Kuhn fined Ted Turner, for player tampering, and George Steinbrenner, for illegal campaign funding. Above all, he understood the TV age. In 1969, baseball bad one network series: NBC’s Game of the Week. Worse, pro football blanketed syndication. Kuhn craved a weekly half-hour show of highlight, lowlight, feature, and other fare.
First, he sired a ABC/NBC arrangement. Joe Garagiola replaced dull as dishwater Gowdy. Kuhn tried to bounce Howard Cosell, touted Al Michaels and Vin Scully, and sired This Week In Baseball: syndicated sports highest-rated serial. Ultimately, no baseball series so bespoke one man: host Mel Allen. Allen was hired by Bowie Kuhn.

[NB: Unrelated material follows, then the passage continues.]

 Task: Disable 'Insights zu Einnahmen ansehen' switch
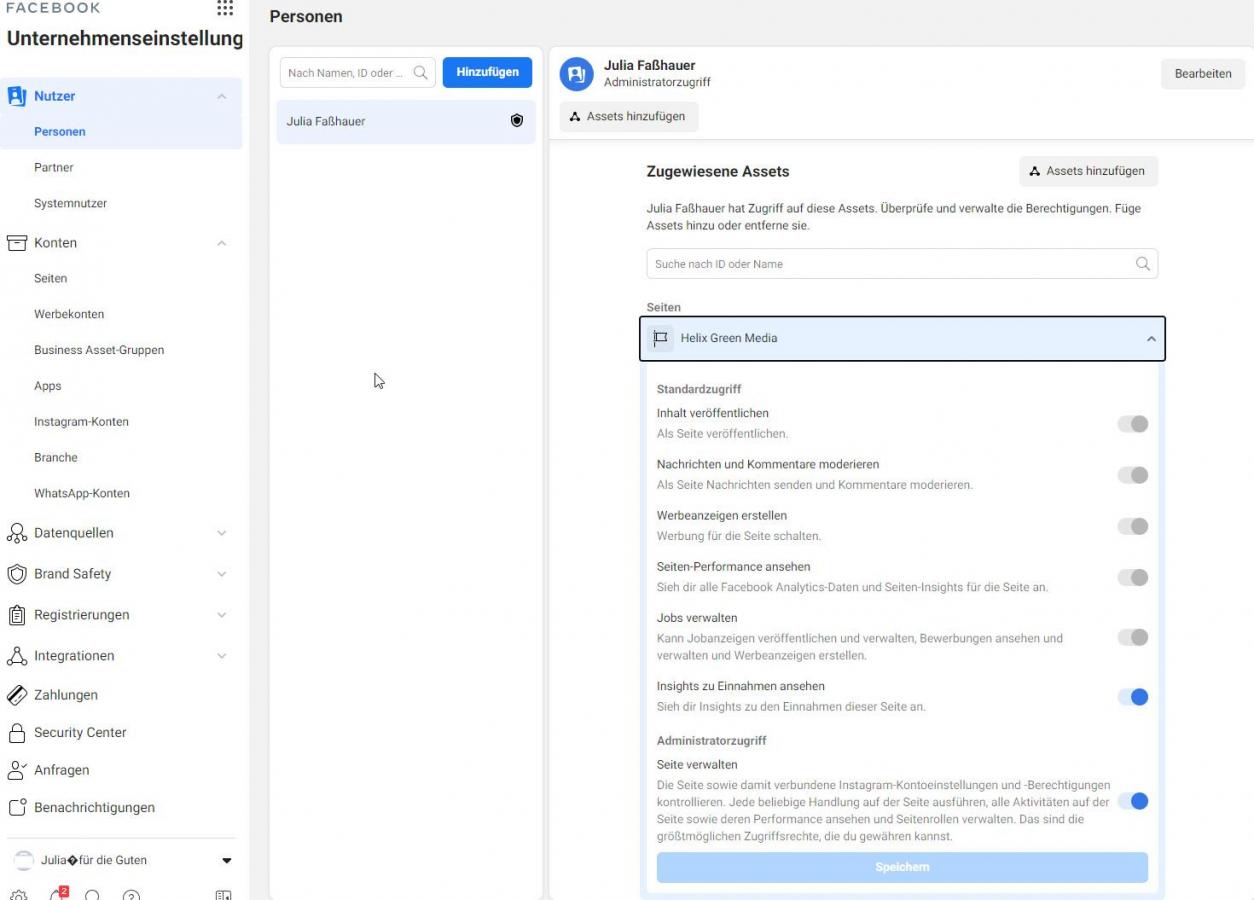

Kuhn moved to night the World Series weekday schedule (“Working men can’t see day games”) but kept weekend’s in the afternoon (“for kids”). The balance thrived till his successor made the Series all-nocturnal: also, killing Game and OKing salary collusion. Peter Ueberroth was shallow, glib, and a debacle: a stylist, to the core.
Under Kuhn, baseball regained parity with the NFL. His reward was an ‘80s firing. “What’s dumber than football’s dumbest owner?” said Orioles don Edward Bennett Williams. “Baseball’s smartest owner.” Some writers seemed as dumb. Kuhn was formal: how old-timey. A devout Catholic: how bourgeois. A model family man: how square. His foil was Marvin Miller, firebrand players union leader. The New York Times, among others, never forgave Bowie, then or now. Forgetting nothing, it learned nothing, too.
Recently sports economist Andrew Zimbalist bayed that Kuhn “never did anything enlightening.” He must have lived on another 1969-84 planet. Having little substance, critics couldn’t recognize it in Kuhn. Emerson wrote of Napoleon, “He was no saint, to use his word, no capuchin, and he is no hero in the high sense.” Neither saint nor hero, Kuhn was a good man who each day went out and did his job.
One day Kuhn will be elected to the Hall of Fame: honoring, among other things, his fine private sense of humor. The last laugh will be on those who could, or would, not grasp his substance: still blind as a bat, deaf as a doorknob, and dim as a burned-out bulb.